Thanksgiving ist der wohl wichtigste Feiertag in den USA. Ein Tag, den man mit Familie und Freunden verbringt. Und wohl auch der einzigste, der bislang nicht kommerzialisiert wurde. Klar, man ißt und trinkt an dem Tag viel, aber es gibt weder Geschenke noch Verkleidungen. Es gibt kein großes Tam-Tam und keine großen Thanksgivingwerbekampagnen. Sogar die meisten Läden und Restaurants haben bislang ihre Türen an diesem vierten Donnerstag im November geschlossen.

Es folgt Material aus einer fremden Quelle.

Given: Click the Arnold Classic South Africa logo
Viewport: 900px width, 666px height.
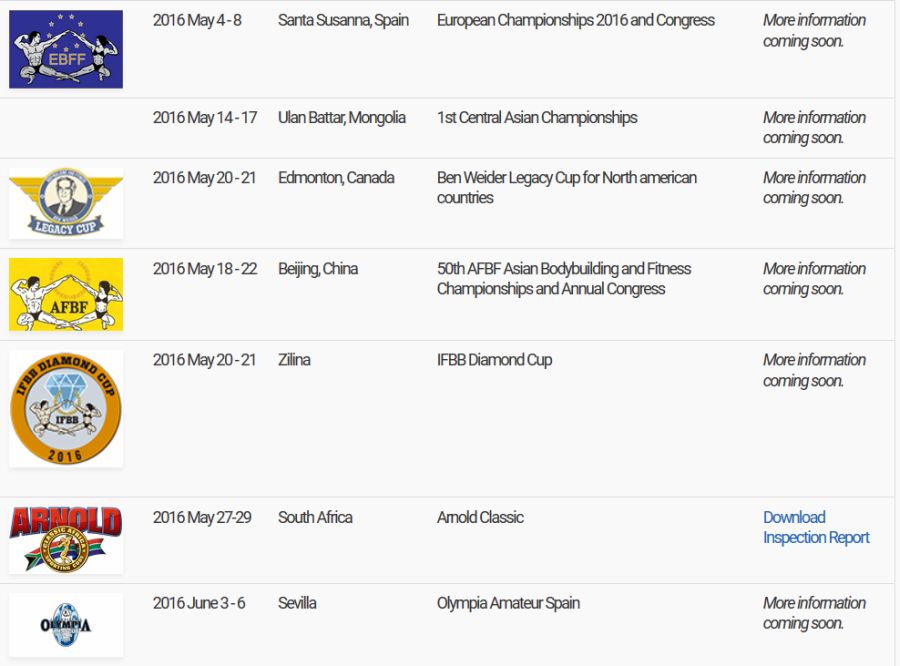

Doch nun hat man wohl auch diesem friedlichen Feiertag ein Ende gesetzt. Etliche der großen Warenhäuser und Spezialgeschäfte, von WalMart bis Best Buy haben bereits am Donnerstag den „Black Friday“ eingeläutet. Begeisterte Shopper standen schon tagelang vorher in den Schlangen vor den Läden. Ja, sie campten vor der Tür, um die besten „Deals“ zu bekommen. „Black Friday“ ist der Freitag nach Thanksgiving, der wichtigste Verkaufstag des Einzelhandels im Jahr. Dann gibt es Supersonderangebote und die heiße Zeit des Weihnachtsshoppings wird eröffnet. Läden locken mit Preisangeboten wie 49 Dollar Computer Tablets. Oder Flachbildschirmen für ein Zehntel des normalen Verkaufspreises.

Das ist die eine Seite des „Black Friday“, und dann ist da auch die, dass man sich gegenseitig in den Läden umrennt, sich auf den Parkplätzen um Parkplätze prügelt, mit viel Schmackes und Ellbogen sich nach vorne drängelt. Das gibt es nun eben auch an Thanksgiving, dem Tag im Jahr, an dem man mal reflektieren, in sich gehen sollte. An dem man Danke sagt. Danke wohl nun dafür, dass man lebendig aus dem Konsumrausch heraus gekommen ist.